**Actions to take**.
1. In the text on planning and pandemics, what name does Mckinsey give to moves that make sense across most scenarios of the future?
2. Copy the planning and pandemics text between "3. NO REGRETS" and "easier to take.", inclusive, writing "Figure out" in place of "Work out".

**Text segment**.
• Susan Fisher

planning & pandemics: WHAT IFS & NO REGRETS


One of my favourite clients raised a Series A round this week. In the last year I helped them out with what I call "just enough strategy" so as a tribute to that I thought I'd write about strategic planning.


Those who fail to plan plan to fail. Right ? And then there's Corona.


As they say in Yiddish "Der mentsh trakht un Got lakht" which translates roughly as

Man proposes, God disposes.


Strategic planning is not exactly considered woke. And how do you do strategy right now as we move through Covid 19 when everything is up in the air?


Uncertainty is often dealt with in strategic planning with superficial risk analysis - maybe there's a list of assumptions somewhere in the plan which often no one questions.

But when everything is unclear you have to think about uncertainty in a more structured way.


1. Use WHAT IF questions for developing different views of your future.


Here are some examples:

Tourism Industry Operator:

What If tourism does not pick up until early 2021. Which channels will you use to sell?


Professional Services e.g Design Consultancy:

What If people continue to work from home. How will you manage your real estate?


Construction Industry Player :

What If infrastructure projects in the U.S are slow to pick up in the next two years?


This way you get different scenarios for your business.


3. NO REGRETS MOVES

Work out which moves would make sense across most of the different scenarios of the future.

Mckinsey calls these no-regret moves which are easier to take.



3. LOOK FOR SCENARIO SIGNALS


So far you have come up with a bunch of scenarios and the moves which need be taken in that scenario.

**Material shown**.
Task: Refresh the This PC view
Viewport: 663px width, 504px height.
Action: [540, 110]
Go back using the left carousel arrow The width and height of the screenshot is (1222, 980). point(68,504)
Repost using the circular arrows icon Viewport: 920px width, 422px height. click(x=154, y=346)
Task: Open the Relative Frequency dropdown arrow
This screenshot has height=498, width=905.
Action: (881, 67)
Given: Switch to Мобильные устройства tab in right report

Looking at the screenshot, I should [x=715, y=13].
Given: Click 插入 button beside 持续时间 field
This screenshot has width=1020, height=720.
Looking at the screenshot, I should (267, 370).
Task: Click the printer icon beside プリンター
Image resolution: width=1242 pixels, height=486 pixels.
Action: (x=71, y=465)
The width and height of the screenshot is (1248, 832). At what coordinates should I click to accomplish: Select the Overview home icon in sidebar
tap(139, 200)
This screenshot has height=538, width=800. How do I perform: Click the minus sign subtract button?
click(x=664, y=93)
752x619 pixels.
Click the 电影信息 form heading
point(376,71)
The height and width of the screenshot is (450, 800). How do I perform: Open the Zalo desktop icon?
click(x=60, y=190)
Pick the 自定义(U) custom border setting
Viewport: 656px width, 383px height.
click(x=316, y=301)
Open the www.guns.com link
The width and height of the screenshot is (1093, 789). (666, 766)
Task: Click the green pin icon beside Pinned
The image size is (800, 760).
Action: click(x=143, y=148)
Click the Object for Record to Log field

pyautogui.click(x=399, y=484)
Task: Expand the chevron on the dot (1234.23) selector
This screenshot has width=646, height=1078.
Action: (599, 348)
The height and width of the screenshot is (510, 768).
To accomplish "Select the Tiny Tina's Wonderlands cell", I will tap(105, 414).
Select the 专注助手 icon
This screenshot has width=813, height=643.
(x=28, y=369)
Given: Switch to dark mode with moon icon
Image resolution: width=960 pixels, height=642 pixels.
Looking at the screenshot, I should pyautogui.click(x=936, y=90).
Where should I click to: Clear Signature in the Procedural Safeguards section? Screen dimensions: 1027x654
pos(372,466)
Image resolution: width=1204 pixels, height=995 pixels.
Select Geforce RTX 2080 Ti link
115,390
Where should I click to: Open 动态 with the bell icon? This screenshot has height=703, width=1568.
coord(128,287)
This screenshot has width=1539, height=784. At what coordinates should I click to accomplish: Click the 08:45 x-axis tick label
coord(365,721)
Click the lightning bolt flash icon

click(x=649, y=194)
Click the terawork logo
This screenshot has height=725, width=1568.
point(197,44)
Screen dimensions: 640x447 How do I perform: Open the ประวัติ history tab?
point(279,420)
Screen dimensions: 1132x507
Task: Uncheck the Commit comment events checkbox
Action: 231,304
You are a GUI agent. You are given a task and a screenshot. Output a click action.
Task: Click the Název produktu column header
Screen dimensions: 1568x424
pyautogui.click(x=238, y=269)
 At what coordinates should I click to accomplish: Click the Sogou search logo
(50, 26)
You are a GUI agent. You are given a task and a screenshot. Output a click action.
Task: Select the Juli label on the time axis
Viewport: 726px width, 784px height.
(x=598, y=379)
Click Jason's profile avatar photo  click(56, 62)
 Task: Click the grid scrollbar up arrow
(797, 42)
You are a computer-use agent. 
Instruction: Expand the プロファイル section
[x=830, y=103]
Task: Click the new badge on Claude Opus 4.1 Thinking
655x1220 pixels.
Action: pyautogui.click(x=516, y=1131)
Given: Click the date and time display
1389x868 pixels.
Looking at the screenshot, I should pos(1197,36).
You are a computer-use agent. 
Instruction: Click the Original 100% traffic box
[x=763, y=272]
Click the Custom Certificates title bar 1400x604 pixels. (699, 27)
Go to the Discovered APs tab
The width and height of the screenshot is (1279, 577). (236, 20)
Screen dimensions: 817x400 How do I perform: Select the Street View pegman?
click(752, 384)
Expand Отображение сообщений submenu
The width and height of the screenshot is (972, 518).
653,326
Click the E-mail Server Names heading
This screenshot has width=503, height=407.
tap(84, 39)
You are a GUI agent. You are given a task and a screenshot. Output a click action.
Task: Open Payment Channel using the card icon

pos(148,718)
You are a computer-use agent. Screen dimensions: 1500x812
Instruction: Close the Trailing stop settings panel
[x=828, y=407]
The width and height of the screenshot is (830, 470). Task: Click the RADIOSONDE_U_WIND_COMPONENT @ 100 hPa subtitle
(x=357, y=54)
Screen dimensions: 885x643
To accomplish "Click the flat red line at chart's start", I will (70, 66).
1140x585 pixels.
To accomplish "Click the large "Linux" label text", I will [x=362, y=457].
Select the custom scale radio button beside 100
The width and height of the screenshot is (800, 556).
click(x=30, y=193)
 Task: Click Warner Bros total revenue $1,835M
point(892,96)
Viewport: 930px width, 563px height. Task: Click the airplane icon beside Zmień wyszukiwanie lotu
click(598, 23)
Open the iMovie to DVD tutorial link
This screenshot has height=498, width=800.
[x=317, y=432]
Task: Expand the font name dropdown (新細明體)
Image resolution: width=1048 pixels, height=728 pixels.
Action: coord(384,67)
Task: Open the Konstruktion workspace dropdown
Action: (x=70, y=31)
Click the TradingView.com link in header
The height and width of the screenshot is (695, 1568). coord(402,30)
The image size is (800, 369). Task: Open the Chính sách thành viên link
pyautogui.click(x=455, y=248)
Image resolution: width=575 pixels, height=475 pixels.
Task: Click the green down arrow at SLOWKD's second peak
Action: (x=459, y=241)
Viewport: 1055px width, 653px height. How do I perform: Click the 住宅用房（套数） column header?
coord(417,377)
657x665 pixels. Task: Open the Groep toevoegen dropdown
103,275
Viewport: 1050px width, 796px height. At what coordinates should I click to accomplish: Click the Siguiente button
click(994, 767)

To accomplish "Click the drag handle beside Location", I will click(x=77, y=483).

**Solved tasks**.
1. No-regret moves.

2.
3. NO REGRETS MOVES

Figure out which moves would make sense across most of the different scenarios of the future.

Mckinsey calls these no-regret moves which are easier to take.